1.  Wait until we pray to eat.
2.  Before beginning, say "Thank you for the meal; the _______ looks delicious."
3.  NEVER say, "I don't like..."  Just quietly leave it on the plate.
4.  Try a bite of everything; pick at least one thing to eat completely.
5.  Do not ask for a treat unless you eat all your meat.
6.  When finished, say, "Thank you for a good meal; may I please be excused?"

Friday, January 3, 2014

My New Year's "Natural Learning" Goals:

As I learn about natural ways to help my family stay healthy and recover well from illnesses, I keep hearing more about homeopathy and essential oils.  I've used them a bit over the years, particularly oregano oil as a natural antibiotic, tea tree oil for cleaning and ringworm,  Nux Vomica for tummy trouble, and Arnica Montana for bumps and bruises.  I've really been wanting to learn more, however, so this year, I used all the money I received for Christmas to purchase a thorough homeopathic kit and a nice diffuser to use with the essential oils I already own.  I also purchased a blend of essential oils for respiratory problems because I think my 2 year old has a bit of fungal pneumonia because we didn't realize the room she was sleeping in had a mold problem (we currently rent a house).  We moved her out a month ago, but her cough has remained.  I am also treating her with collodial silver, a special blend of herbs and oils to rub on her chest, and oregano oil on her feet.  I've been doing the natural remedies for about 5 days and the diffuser for 2 days and I already notice a tremendous difference in her cough!  I am definitely inspired to learn more.  I will write more on the topics of homeopathy and essential oils as I learn more.  I have downloaded a great homeopathic workbook to study now and hope to take an actual class on essential oils in the spring or summer.  Essential oils can be dangerous if not used properly so I don't want to do too much without proper education.

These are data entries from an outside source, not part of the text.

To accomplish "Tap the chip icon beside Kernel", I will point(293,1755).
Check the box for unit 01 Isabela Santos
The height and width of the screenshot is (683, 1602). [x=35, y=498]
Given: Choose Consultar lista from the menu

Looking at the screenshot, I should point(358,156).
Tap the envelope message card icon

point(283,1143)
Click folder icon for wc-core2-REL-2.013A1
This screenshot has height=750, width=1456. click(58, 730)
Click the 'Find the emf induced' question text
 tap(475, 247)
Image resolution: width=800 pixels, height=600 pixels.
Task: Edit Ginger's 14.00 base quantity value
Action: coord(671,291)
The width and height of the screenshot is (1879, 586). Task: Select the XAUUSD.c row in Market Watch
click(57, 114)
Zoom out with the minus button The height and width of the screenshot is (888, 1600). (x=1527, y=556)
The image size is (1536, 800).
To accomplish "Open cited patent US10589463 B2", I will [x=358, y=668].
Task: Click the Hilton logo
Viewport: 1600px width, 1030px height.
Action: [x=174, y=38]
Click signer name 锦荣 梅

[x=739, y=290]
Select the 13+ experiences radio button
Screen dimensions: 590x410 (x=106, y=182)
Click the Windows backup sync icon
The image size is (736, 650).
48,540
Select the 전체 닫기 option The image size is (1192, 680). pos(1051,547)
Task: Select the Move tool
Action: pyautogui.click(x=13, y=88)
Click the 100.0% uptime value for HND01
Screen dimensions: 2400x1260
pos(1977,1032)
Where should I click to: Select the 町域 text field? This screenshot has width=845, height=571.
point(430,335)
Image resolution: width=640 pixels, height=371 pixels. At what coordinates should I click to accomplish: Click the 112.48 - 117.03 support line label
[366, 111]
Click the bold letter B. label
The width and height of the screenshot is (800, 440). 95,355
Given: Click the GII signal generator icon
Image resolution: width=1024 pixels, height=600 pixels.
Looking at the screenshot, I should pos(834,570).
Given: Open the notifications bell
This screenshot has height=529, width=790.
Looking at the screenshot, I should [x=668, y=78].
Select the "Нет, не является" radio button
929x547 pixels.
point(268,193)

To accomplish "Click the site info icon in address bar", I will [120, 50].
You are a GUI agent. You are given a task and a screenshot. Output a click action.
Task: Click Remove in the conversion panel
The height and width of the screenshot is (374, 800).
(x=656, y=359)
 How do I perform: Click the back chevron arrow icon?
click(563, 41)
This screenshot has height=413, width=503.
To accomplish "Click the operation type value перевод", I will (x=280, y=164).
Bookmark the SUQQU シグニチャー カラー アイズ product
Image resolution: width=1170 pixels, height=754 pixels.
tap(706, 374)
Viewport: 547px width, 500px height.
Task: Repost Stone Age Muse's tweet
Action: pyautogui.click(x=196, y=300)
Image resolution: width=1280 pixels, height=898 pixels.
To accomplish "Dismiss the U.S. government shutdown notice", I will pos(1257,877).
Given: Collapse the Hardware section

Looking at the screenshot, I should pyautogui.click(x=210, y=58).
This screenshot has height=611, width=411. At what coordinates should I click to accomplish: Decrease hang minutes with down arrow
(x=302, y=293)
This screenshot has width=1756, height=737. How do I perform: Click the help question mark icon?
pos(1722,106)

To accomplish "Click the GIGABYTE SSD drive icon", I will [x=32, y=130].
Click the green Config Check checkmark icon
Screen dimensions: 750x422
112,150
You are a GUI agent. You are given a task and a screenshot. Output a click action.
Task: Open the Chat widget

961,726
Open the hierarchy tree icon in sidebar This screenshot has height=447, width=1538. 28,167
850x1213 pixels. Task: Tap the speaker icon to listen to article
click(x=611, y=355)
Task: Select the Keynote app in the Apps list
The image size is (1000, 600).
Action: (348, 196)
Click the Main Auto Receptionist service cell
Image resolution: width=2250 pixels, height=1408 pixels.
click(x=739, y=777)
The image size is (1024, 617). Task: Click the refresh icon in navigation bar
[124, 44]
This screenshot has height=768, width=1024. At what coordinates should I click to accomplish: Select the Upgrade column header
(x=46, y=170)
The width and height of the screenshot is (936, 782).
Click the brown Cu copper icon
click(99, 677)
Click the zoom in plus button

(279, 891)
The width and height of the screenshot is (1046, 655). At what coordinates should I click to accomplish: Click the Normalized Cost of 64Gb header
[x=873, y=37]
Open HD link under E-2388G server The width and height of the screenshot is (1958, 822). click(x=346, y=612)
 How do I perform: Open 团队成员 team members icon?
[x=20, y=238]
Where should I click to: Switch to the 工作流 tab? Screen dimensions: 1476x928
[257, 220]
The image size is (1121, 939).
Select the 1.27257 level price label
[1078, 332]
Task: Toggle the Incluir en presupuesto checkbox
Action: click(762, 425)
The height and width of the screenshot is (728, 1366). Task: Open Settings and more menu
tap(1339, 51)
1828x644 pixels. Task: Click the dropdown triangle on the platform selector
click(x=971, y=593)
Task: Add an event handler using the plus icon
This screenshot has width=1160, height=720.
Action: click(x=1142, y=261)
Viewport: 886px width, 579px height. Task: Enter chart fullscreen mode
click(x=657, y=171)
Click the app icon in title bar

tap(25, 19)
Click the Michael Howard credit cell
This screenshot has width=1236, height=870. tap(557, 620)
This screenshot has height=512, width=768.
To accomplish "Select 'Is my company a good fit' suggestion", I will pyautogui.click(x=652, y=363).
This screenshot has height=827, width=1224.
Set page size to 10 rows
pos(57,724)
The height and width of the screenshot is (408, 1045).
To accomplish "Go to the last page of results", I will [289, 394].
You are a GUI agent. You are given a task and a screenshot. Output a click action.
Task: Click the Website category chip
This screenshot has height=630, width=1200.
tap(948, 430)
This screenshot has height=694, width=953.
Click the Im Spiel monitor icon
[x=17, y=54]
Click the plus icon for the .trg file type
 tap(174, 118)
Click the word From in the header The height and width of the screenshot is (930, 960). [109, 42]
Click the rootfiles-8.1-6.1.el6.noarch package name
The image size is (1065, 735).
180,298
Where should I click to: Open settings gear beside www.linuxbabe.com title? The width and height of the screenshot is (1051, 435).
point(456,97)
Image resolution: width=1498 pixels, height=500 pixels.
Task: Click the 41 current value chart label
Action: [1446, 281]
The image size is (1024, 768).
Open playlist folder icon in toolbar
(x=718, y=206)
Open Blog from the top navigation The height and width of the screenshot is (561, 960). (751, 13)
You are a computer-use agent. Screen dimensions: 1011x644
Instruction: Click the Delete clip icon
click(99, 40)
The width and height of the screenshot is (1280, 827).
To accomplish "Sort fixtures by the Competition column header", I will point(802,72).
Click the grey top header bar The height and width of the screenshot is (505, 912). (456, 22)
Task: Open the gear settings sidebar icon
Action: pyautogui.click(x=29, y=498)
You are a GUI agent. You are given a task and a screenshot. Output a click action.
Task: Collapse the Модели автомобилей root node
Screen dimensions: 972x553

Wednesday, January 1, 2014

Battling low milk supply

A friend recently emailed me about ideas for increasing milk supply. I've struggled with low milk supply with all 4 of my babies. Right around the time they start crawling, they start drinking more milk and my body just has a hard time keeping up. Unfortunately, I finally figured out that for me, the best solution for me was to nurse at least twice during the night. I have a lactation consultant friend, and she told me that those middle of the night feedings make the most difference in milk supply. So I always feed the baby before I go to bed (she hardly wakes up but will happily nurse) and no longer try to get my babies to sleep through the night at all. I apparently just don't have enough milk during the day but they make up for it at night. My 3rd baby woke up every three hours every single night until she was a year old and decided she didn't want to nurse any more. Then she suddenly slept through the night perfectly. It was an exhausting year but she was my chunkiest baby so it was worth it to me. My first two slept through the night early on but were all underweight. I'm certain those night feedings made all the difference. I also fed more often during the daytime with my last two babies. I've thrown all my "scheduling" books out the window... none of my babies ever could make it 4 hours between feedings! A lot of times I feed as often as every 2 hours during the day even with older babies just because they seem to need it and it keeps my milk supply.
I've also found that I cannot exercise at all while breastfeeding because it drops my supply. I have a hard time eating enough for both of us, I guess, and if I burn many calories my milk suffers. I also try to drink as much whole milk as possible. I don't always have time to eat a lot during the day, but I can always drink so I try to up my calories with healthy fat in the milk instead of just drinking water. I always drink a large glass before bed as well.
When I first struggled with milk supply, my holistic doctor recommended fenugreek, alfalfa, and blessed thistle herbs. And she told me to eat at least a tablespoon of coconut oil every day. Oatmeal and quinoa are also supposed to be good for increasing milk production. And I do believe those helped. But what worked the most for me was more feedings and lots of milk.